_TASK STATEMENT_
Write back every line of the listing exactly, excluding images.

━━━━

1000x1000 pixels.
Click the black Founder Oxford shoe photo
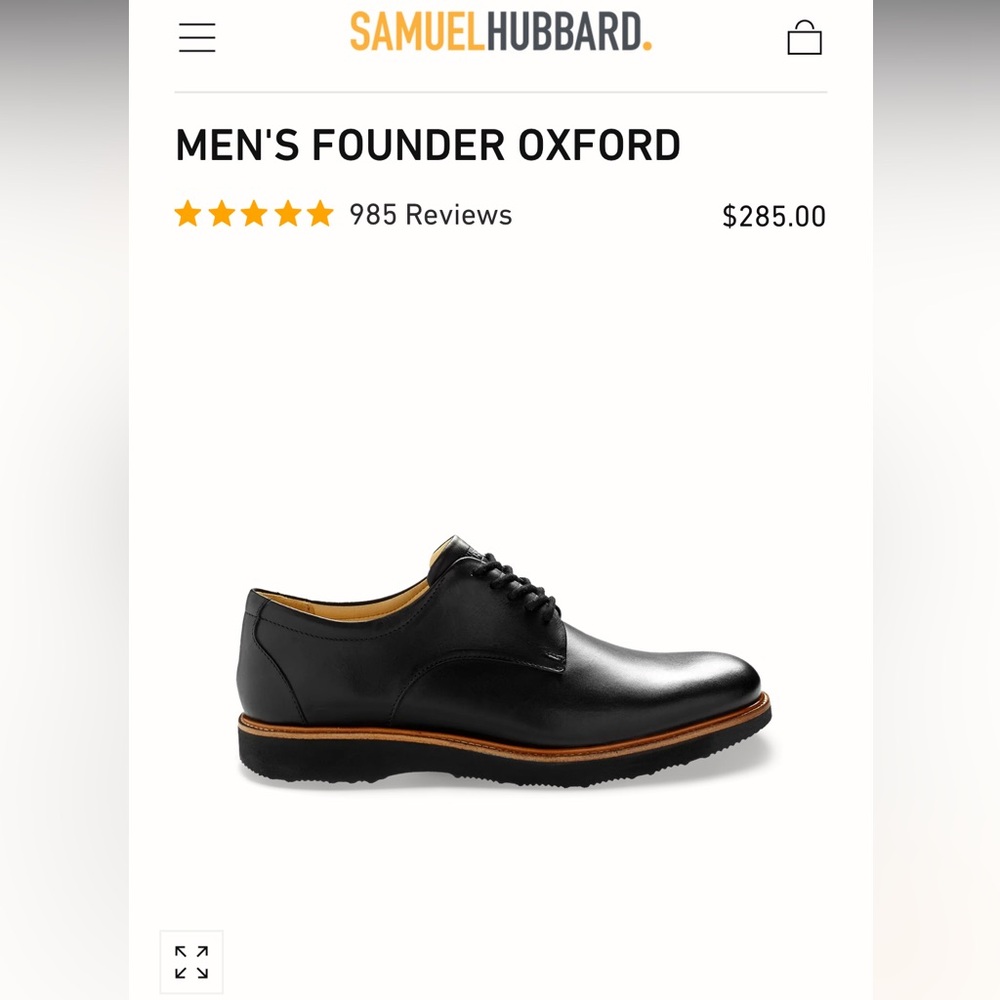[500, 660]
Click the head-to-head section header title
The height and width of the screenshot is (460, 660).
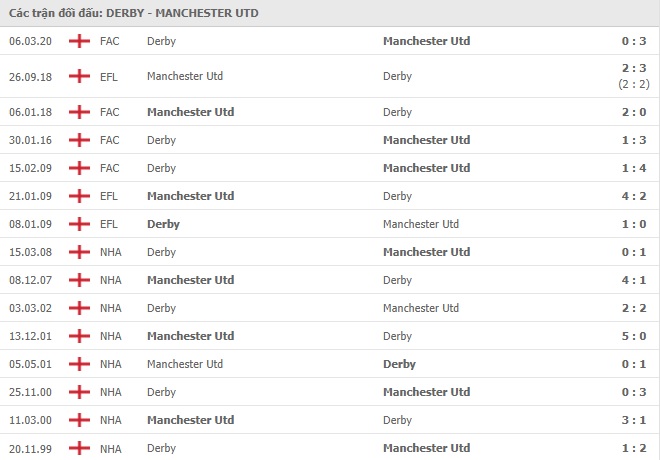(x=133, y=13)
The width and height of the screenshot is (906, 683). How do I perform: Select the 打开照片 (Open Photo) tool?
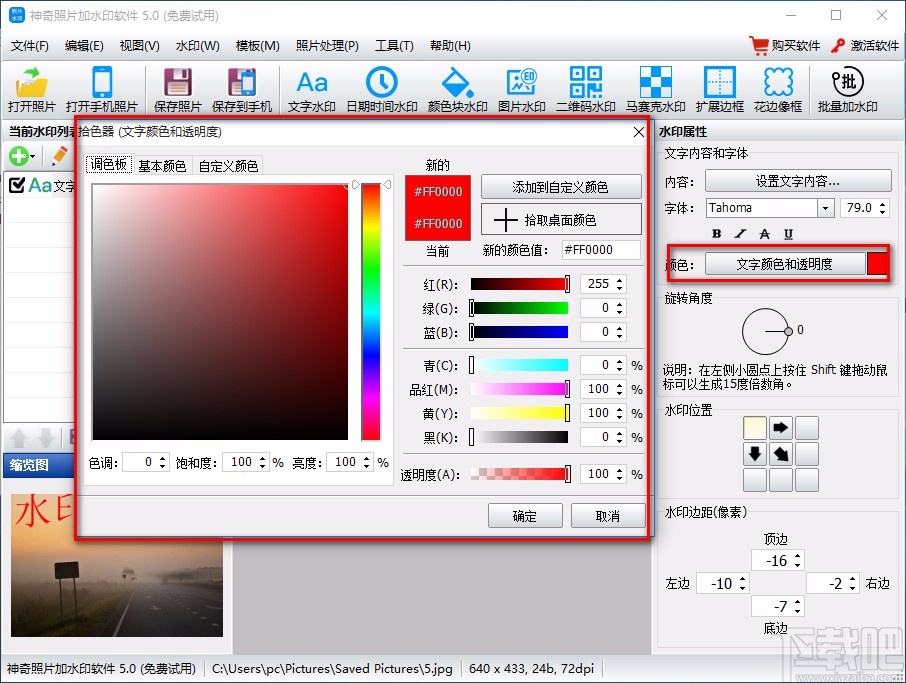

━━━━

_TASK SOLUTION_
1000x1000 pixels.
Click the black Founder Oxford shoe photo
[500, 660]
Click the head-to-head section header title
The height and width of the screenshot is (460, 660).
(x=133, y=13)
The width and height of the screenshot is (906, 683). How do I perform: Select the 打开照片 (Open Photo) tool?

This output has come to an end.